▸ **Source text**:
* BEGIN *

32. After your home team wins a game against a heated rival, you decide you want to use the "exterminate" option.
33. You feel compelled to yell "Stiiiinking ratss!" when letting loose with a particularly offensive fart.
34. The only dance move you can accomplish is a slight shuffle to the right.
35. You start training all the dogs in the neighborhood to duck under shields and go for the groin...
36. You actually believe you can tell your daughter to dump her fiance, because he isn't good enough, and expect: 1. No consequences. And 2. She will actually do it.
37. You seriously consider changing your religion to get more suitable bonuses and associates.
38. when a female relative visits you with a suitor, you exclaim "where's his stars an' scrolls then? why do you always bring back wastrels? bet he's got a "collects nazi pariphenalia" trait...honestly, how am I meant to command and mould this family? all i'll be able to do is send him round the badlands setting up watchtowers..."
39. You wake up and find yourself in to the town square with nothing but a stopwatch...
40 )
when going to a friends house you catch yourself thinking to first send in a spy, to open his gate and then also send in an assasin to kill al the family members
when you disagree with your math teacher about your grade, you trie to force him in accepting a protectorate status or else you'll attack
42. You end up in jail on multiple bribery charges...
43 you find yourself wandering round town centres, studying the pedestrians and exclaiming " but their pathfinding, even in congested urban areas, is excellent! I shall have use for these people in my war on King Porus.."
Only when testing out his diplomatic and foreign policy, his military strategy is based on playing Command and Conquer Generals. He still can't work out why the Iraq's aren't thanking him for all the new shoes he's shipped over there. ~;)Quote:
Originally Posted by Rodafowa
44.) when a car is coming twords you yell "form the phalanx"

* END *

▸ **Saved dataset items**:
* BEGIN *

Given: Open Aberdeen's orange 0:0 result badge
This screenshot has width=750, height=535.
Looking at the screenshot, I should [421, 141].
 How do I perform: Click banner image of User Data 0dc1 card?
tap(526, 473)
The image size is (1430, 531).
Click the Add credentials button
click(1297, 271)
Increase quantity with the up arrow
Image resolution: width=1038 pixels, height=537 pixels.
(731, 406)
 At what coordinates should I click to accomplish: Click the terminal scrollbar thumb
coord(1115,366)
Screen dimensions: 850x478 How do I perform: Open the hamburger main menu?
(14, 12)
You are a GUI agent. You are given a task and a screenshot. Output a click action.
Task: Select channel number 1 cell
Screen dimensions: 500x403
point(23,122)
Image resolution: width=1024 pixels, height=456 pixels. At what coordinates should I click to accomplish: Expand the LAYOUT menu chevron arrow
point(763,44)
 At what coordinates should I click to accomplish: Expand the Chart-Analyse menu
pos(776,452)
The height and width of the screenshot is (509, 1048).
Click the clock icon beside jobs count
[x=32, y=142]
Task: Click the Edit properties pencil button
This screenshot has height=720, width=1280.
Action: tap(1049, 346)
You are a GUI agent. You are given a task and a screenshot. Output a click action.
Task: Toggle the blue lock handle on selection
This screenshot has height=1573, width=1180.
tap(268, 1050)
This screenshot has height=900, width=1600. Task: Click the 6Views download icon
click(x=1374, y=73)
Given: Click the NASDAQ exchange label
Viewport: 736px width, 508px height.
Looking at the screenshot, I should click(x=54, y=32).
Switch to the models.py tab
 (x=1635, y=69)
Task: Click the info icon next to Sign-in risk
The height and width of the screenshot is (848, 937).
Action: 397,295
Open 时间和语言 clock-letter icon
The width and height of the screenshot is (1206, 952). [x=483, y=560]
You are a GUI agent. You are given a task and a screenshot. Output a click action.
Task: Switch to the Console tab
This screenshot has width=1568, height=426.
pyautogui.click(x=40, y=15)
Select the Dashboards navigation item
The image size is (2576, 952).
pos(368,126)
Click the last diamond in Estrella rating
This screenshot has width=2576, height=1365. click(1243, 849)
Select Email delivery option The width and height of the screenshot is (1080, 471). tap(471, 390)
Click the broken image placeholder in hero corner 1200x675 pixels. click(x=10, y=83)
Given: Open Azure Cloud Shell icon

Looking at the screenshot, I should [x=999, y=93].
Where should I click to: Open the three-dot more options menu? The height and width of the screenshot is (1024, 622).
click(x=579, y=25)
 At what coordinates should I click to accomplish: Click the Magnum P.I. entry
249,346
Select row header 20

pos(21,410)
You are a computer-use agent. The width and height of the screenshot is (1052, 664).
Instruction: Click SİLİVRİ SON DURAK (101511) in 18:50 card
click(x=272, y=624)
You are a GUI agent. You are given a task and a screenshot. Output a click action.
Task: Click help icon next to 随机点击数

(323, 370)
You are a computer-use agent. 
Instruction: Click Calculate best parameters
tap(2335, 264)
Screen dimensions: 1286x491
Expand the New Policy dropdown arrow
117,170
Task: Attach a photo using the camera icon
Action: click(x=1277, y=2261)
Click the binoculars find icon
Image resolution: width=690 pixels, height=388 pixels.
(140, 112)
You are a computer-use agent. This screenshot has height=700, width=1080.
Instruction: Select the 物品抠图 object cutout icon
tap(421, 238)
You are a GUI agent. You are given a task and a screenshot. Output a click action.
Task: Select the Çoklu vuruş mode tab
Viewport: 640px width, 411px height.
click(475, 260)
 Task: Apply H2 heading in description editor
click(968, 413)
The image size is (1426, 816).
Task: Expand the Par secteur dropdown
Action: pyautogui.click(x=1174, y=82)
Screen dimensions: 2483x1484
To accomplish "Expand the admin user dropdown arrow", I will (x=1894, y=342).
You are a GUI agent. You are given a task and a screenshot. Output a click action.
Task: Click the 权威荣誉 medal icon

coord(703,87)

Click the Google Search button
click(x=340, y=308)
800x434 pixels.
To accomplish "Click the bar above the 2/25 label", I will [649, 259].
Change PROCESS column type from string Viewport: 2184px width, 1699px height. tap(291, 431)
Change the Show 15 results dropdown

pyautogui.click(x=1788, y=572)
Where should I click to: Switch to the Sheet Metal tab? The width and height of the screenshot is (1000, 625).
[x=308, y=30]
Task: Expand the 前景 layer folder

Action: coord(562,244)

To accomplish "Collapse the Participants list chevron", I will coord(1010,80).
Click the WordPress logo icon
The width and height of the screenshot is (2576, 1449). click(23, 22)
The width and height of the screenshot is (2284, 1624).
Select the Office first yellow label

* END *

▸ **Exercises**:
A. Copy the part of the listing that opens with the line containing "Click the Google Search button" and closes with the line containing "pyautogui.click(x=1788, y=572)", reproducing those lines unchanged.
B. Write the next few entries of the numbered joke list, picking up after its last entry.

▸ **Answers to the exercises**:
A.
Click the Google Search button
click(x=340, y=308)
800x434 pixels.
To accomplish "Click the bar above the 2/25 label", I will [649, 259].
Change PROCESS column type from string Viewport: 2184px width, 1699px height. tap(291, 431)
Change the Show 15 results dropdown

pyautogui.click(x=1788, y=572)

B.
45.)in a football game start screaming at the players to flank the enemy
46.)call all your your underlings a retinue
47.)during a test complain that your mathametition had recently died
48) As for 44) except that you suddenly realise you recognise the driver and so relax as even if the car ploughs right over you, you know it can't kill you and you can just get up dust yourself off and walk away.
49) Whenever you watch battle scenes for "Gladiator" or any Roman related battles, you say out "Been there done that" ~:)
50. You know more about Roman/Egyptian/Greek/Ancient Celtic culture than you do about current affairs.
51. When you demand your (more) successful (than you) neighbors kill their faction leader, er, father.
52) When u lay in ambush on ur colleague during tea break at e pantry!!! :hide:
53) Decide to enslave your competition's head office, as your corporate offices on the West Coast are undermanned.
54) When your family did not pick up the phone, you screamed "Failed to connect to host again!!!" :furious3: ~D
55) You only allow 20 minutes for each business meeting, and when your staff complain point out that Rome was captured in less time.
56) You believe the pampas grass in the garden is forming a phalanx.
57. When seeing elephants at the zoo you say ''let slip the hogs of war!'' ~:)
58) You think you could have done the battle scenes in movies better!
I've got a cure to Romeaphobia, too. Go play Half Life 2 and either a) you'll want to go back, in which case you're seriously in love with rtw, or b) you'll play that too much instead ;)
Or at least you adamantly believe that you do! ~;)Quote:
Originally Posted by Somebody Else
59. You hate egyptians. You fear barechested egyptians as only God know what amount of armour are they hiding.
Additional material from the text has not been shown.